Senate Debates Caracol Road Loan Motion
The Government has secured an additional twenty million US dollars loan from the Kuwait Fund for partial financing of Phase Two of the upgrading of the Caracol Road. In Phase Two, twenty-six miles of the Caracol Road will be upgraded from a dirt and gravel road to an asphalt road consisting of two lanes accompanied by lighting, improved drainage and the reconstruction of reinforced-concrete bridges. The multimillion dollars loan project has attracted both support and condemnation. In the house last Friday, the leader of the opposition, John Briceño, said the money could be used to build a hospital in San Pedro and improve sugar roads in the north. Those who support the loan say that the project will not only benefit the tourism industry but thousands of Belizean lives. Today those against this particular loan motion, say that the government should use the monies in areas where it is more needed. Here is how the debate raged in the senate in Belmopan today.
Mark Lizarraga, Senator for Private Sector
“The overriding concern for this is the justification for these projects. We know that the government continues to invest heavily in infrastructure and other projects and we question how it is that they have arrived at that priority need. Why do we need to spend a hundred and eighty million dollars on a road leading to Caracol? And we are not spending on roads in the north, for the farmers in the north or roads in Shipyard or roads to all the other farming communities or fixing the streets for all the other people in the country that live in dust. Why is Caracol road a priority this time?”
Aldo Salazar, UDP Senator
“I think we cannot focus on Caracol the temple itself. That is not the only purpose for this road. There are communities there. There is access to the Chiquibul. There is use for the Belize Defence Force. There are several things that have to be considered. It is not just that you have resorts back there and that is not necessarily the focus of this road.”
Mark Lizarraga
“The question remains is this the best place to invest a hundred and eighty million dollars from our money at this time? Cannot the Caracol road be maintained by one grader, grading that road, keeping it graded? It is not high trafficked road? When that road is graded, it is not a high trafficked road. When that road is graded and maintained it is a very good road. We are just saying that it is so expensive. It is about three million dollars a mile. Is that the best place to spend our monies at this time.”
Elena Smith, Senator for the Unions
“We are concern with our debt and the amount that is being owed, that is being barrowed. Because at the end of the day it is going to be the workers who will have to pay back these things and these things come in several forms.
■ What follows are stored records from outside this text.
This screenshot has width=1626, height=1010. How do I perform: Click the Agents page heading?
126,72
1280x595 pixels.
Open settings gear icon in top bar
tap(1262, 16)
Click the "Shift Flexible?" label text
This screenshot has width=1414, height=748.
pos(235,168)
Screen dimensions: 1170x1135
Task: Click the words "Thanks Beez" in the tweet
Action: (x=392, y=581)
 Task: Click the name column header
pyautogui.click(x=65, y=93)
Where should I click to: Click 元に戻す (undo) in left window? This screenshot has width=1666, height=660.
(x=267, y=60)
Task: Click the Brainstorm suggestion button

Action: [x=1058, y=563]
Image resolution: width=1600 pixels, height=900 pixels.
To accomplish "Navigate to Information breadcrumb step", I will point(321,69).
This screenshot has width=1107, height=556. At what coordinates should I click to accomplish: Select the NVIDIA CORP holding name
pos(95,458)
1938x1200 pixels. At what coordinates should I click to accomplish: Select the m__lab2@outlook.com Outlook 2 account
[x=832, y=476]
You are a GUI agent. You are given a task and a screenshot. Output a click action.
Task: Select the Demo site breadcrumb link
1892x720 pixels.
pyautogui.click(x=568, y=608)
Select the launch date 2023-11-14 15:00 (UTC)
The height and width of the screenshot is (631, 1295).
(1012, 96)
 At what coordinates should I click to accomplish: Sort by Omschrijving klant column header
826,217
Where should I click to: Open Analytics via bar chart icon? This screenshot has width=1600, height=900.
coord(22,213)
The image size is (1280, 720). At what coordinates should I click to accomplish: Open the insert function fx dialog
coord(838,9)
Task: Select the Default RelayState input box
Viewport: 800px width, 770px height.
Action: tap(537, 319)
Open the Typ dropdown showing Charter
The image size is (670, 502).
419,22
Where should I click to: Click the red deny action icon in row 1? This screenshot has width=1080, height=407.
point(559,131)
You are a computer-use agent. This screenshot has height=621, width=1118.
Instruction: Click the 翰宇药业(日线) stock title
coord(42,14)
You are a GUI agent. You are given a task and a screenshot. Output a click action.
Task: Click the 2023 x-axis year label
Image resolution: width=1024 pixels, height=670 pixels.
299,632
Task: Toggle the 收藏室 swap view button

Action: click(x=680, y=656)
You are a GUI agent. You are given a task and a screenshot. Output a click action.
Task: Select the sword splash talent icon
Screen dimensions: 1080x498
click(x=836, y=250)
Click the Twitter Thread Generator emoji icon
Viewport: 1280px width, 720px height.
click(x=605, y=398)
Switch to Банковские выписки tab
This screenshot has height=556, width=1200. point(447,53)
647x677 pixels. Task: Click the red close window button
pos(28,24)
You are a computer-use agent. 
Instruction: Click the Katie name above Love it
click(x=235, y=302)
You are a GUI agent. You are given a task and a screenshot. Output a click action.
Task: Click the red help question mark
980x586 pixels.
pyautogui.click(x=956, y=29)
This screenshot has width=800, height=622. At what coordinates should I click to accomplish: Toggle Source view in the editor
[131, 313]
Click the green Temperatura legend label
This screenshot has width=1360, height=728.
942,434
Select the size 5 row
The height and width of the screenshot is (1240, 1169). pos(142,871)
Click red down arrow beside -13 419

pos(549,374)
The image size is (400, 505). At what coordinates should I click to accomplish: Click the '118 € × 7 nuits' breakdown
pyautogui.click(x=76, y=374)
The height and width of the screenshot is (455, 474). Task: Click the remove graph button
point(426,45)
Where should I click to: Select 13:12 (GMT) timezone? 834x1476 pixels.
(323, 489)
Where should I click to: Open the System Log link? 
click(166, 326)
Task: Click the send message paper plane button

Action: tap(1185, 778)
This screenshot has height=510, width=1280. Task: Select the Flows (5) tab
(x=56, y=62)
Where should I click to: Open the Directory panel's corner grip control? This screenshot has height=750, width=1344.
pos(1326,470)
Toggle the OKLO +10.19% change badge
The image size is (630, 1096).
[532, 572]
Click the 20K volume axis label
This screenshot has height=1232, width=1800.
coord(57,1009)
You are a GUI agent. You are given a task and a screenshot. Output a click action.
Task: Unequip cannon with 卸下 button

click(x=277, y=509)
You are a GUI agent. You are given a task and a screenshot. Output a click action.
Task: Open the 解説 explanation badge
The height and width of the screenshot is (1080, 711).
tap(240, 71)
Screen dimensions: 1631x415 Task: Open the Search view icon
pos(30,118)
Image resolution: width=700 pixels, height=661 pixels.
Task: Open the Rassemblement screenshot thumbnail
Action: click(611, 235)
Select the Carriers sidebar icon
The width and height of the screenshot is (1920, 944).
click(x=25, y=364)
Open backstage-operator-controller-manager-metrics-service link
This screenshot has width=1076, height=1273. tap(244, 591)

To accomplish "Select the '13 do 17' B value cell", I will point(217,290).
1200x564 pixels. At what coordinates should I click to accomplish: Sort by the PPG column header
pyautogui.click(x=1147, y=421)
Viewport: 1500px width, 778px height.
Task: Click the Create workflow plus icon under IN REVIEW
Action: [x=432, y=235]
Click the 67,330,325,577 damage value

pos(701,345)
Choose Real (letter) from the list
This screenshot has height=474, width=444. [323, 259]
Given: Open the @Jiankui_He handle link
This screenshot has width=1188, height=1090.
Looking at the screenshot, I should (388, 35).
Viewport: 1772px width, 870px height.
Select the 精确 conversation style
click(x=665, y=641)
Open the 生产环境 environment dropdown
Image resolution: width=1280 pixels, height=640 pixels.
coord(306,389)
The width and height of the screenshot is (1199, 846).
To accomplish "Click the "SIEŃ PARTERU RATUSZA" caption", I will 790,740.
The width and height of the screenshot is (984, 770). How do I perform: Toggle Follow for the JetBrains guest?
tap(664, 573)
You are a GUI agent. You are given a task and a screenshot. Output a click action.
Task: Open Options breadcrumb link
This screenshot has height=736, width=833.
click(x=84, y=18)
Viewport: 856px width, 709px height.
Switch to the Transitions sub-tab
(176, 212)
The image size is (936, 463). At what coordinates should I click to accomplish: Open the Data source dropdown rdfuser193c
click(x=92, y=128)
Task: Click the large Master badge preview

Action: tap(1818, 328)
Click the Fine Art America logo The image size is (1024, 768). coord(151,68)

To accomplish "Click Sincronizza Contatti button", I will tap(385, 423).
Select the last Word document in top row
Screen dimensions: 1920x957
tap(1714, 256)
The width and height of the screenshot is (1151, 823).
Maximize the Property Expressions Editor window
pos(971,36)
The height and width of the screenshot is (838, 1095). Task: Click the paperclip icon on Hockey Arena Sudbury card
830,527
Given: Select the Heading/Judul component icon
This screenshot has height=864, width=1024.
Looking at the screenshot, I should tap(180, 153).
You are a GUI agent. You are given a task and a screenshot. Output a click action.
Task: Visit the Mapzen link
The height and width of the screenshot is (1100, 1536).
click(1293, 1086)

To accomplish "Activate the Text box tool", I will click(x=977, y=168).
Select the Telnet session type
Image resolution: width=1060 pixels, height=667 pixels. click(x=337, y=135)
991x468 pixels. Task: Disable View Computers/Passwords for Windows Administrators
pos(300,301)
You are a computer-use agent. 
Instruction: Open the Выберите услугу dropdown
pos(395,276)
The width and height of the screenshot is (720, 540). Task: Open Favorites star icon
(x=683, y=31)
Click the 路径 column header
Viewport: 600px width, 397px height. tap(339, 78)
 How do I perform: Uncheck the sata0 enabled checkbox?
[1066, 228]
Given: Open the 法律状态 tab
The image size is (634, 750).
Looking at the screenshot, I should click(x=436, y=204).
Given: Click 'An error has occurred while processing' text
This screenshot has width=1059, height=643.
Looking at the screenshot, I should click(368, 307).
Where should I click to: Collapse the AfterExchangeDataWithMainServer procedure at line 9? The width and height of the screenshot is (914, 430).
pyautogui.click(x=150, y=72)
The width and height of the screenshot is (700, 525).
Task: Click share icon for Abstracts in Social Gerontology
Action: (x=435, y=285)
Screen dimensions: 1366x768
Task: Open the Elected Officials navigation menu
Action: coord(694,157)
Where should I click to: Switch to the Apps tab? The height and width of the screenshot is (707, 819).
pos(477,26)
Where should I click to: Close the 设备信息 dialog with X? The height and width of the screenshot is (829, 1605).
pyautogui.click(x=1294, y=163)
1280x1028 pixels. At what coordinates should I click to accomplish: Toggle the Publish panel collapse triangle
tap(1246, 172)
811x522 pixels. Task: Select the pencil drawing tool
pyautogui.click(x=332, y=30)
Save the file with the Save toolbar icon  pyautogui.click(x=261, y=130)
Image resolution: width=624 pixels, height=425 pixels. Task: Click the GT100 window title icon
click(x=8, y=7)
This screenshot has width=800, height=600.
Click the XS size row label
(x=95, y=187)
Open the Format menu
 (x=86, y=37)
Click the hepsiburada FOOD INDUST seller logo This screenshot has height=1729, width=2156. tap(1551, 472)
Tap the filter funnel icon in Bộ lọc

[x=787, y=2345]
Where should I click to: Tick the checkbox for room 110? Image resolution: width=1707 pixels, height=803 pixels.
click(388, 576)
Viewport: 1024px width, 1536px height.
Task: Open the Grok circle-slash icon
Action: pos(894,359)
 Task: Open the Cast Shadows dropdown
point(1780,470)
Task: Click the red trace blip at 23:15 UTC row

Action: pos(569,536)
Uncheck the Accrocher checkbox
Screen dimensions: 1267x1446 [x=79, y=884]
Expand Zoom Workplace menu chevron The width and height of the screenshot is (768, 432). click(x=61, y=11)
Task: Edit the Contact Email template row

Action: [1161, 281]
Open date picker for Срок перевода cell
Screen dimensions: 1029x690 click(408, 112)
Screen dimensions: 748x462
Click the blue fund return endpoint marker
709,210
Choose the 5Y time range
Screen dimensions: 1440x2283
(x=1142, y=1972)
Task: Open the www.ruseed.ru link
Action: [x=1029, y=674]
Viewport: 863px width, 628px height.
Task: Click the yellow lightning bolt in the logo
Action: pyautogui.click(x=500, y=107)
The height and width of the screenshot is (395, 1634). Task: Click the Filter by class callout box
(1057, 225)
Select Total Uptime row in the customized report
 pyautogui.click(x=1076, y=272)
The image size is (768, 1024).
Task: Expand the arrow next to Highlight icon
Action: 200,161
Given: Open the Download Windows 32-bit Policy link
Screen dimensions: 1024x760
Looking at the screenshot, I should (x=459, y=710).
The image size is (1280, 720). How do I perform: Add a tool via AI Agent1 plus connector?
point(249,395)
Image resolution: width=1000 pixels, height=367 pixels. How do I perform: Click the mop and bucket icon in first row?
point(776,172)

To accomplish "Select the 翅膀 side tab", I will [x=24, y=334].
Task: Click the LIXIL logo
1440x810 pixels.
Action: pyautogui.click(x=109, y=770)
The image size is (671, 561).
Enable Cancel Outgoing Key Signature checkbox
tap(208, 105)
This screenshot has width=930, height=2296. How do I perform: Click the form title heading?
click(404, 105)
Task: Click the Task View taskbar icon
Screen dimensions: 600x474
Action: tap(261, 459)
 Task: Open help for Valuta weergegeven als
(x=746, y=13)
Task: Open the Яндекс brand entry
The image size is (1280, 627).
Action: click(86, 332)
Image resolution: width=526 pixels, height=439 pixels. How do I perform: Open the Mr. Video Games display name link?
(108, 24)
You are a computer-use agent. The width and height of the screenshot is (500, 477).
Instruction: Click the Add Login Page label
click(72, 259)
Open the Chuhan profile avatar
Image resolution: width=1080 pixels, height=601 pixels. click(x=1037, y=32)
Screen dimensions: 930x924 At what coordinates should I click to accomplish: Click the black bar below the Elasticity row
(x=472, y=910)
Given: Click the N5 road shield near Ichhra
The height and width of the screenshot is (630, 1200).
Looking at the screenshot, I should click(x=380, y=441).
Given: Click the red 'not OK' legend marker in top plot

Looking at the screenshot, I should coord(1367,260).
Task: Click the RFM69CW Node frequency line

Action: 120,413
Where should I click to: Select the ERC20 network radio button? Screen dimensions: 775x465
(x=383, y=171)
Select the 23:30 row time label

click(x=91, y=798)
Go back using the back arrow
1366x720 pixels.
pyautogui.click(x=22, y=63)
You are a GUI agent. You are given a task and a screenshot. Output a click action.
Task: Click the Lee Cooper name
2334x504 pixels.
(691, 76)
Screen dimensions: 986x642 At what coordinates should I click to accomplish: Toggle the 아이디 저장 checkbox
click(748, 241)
In terms of infrastructure because you always hear persons commenting after our comments, ‘oh you are against infrastructure, development’. That is not the case. Infrastructure is important but we need to prioritize.”
Valerie Woods, PUP Senator
“What we are not getting are the feasibility studies. That certainly would have helped and we have always been asking for the details on these projects. I am assuming that the feasibility study was completed because while there was a signing for a feasibility study that would have taken ten months I year and four months later, we don’t know if that feasibility study was completed.”
Dr. Carla Barnett, UDP Senator
“It is a project that is being finances wholly through an arrangement with the Caribbean Development Bank. So all of the various steps that are necessary in the process of determining whether it is a project that is feasibility to a project that is going to be taken to the board for approval. All of these things follow the CDB design and approval process. The designs are inherent. They are engineering designs that are really speaking to the need to ensure that they road is climate resilient.”